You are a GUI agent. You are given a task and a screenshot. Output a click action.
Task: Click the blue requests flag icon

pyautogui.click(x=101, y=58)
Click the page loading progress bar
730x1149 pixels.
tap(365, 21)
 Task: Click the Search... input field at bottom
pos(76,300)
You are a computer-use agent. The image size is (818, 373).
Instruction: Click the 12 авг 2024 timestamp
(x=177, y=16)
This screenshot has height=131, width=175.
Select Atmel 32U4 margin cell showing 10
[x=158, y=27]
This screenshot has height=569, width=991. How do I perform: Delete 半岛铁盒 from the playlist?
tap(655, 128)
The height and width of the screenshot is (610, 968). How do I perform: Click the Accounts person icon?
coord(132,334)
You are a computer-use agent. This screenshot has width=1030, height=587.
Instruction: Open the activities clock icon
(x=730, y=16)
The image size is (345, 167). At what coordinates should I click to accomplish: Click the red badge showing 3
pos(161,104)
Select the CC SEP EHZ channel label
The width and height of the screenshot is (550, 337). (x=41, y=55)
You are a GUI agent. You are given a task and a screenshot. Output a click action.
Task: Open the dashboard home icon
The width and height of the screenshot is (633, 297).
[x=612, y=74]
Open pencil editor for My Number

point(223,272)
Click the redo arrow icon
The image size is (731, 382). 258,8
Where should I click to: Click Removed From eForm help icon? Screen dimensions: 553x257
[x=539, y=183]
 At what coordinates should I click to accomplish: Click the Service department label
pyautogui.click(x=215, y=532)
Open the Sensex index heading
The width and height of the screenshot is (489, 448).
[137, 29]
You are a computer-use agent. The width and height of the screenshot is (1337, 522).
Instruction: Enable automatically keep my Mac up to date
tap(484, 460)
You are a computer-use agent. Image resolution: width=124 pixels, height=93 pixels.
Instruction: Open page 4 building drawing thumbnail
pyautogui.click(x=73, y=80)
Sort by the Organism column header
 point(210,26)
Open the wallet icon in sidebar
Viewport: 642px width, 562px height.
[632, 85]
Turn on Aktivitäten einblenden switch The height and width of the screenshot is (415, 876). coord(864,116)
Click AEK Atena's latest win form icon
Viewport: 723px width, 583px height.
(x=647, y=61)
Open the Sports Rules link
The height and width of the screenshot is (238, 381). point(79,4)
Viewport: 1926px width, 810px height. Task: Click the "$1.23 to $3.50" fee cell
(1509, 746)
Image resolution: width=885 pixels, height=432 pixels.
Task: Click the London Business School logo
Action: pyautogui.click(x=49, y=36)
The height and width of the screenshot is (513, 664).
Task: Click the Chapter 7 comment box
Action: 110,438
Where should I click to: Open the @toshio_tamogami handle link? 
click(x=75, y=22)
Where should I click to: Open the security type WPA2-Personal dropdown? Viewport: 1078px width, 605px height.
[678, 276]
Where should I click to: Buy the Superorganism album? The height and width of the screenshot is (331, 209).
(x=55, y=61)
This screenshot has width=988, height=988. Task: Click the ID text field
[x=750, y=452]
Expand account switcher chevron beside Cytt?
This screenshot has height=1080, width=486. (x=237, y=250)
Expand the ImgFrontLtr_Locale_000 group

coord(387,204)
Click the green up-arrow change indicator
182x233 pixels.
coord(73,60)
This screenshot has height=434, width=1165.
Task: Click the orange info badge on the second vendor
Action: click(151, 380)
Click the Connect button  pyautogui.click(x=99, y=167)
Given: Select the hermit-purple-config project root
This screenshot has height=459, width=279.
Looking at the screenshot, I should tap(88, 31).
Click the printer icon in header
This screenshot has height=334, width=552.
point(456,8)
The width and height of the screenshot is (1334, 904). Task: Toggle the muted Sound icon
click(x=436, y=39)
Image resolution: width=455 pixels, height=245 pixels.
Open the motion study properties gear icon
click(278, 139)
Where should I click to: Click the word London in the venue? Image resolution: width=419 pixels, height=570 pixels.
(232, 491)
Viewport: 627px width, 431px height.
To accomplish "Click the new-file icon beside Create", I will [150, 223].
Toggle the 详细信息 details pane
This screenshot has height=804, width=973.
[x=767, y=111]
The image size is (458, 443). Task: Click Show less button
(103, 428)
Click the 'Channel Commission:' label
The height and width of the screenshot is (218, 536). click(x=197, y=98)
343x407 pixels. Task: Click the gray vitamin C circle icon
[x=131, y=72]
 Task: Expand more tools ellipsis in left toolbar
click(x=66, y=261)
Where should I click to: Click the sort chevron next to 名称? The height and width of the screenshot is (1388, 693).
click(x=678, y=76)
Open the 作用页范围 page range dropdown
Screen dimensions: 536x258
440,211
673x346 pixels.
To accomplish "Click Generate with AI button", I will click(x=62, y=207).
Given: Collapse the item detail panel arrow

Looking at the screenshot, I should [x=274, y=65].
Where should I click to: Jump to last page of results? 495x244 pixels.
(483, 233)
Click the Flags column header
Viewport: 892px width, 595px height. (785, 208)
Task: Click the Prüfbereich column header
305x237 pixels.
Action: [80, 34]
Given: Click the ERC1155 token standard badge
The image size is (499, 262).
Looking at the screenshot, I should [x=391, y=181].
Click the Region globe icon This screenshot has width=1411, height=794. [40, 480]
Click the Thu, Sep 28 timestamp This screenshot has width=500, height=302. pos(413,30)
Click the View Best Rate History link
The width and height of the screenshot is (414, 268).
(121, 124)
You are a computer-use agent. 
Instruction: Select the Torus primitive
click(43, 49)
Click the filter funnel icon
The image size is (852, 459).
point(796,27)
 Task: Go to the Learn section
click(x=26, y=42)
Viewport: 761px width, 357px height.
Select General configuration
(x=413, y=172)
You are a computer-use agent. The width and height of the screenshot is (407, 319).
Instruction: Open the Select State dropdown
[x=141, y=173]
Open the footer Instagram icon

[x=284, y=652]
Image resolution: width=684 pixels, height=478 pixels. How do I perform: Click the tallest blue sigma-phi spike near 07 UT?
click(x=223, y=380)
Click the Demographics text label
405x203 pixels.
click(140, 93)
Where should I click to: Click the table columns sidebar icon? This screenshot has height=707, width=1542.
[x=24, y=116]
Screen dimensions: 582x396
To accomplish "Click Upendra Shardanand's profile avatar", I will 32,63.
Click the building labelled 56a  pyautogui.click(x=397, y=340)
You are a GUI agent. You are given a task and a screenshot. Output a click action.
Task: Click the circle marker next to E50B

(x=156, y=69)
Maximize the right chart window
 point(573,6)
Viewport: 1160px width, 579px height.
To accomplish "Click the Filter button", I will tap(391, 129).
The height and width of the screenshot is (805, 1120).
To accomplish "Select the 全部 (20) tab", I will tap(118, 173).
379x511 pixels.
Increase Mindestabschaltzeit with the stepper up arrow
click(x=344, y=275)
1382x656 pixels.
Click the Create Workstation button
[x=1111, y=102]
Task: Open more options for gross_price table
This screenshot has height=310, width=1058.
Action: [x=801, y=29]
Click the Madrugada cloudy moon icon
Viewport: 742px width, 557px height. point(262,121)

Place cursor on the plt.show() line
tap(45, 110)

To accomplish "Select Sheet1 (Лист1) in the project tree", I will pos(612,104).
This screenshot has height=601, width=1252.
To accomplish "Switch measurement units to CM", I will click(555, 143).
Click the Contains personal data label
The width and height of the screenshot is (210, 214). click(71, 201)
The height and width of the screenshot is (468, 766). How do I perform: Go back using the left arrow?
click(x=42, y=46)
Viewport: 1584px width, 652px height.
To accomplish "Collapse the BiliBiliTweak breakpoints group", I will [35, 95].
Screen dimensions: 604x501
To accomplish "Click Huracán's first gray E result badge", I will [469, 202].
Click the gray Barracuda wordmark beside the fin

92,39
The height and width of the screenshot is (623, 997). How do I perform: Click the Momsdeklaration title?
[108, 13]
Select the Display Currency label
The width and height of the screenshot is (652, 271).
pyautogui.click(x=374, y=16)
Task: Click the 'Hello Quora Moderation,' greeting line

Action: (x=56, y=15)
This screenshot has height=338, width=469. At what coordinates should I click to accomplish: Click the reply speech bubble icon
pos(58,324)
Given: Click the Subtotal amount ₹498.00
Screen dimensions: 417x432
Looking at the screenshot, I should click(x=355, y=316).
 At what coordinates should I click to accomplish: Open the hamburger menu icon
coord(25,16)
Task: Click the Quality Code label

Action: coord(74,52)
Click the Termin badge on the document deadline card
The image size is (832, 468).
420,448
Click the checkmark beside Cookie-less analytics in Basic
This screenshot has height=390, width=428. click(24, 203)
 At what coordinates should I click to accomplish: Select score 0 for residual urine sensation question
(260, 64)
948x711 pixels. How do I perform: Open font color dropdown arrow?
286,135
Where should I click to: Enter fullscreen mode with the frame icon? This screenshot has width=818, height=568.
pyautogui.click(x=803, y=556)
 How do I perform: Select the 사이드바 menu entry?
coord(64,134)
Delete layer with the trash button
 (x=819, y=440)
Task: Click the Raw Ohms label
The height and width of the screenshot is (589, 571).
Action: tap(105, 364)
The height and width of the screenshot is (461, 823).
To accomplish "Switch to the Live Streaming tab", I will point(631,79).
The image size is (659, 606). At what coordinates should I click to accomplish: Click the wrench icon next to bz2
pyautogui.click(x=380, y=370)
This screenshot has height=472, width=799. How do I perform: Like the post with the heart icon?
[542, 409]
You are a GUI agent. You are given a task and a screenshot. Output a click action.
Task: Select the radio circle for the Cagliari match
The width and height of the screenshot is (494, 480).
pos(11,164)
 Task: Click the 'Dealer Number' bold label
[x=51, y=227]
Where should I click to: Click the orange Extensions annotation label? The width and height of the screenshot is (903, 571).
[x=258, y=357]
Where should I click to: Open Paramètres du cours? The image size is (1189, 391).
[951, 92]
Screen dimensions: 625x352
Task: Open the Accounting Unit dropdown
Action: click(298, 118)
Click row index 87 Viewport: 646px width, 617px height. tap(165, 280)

• • • •

### [Problem to work on]
If the string "computer" is in a line of the entries, pick that line out.

### [Solved problem]
You are a computer-use agent. The image size is (818, 373).
You are a computer-use agent. This screenshot has width=1030, height=587.
You are a computer-use agent. The width and height of the screenshot is (1337, 522).
You are a computer-use agent. Image resolution: width=124 pixels, height=93 pixels.
You are a computer-use agent. 
You are a computer-use agent. The width and height of the screenshot is (407, 319).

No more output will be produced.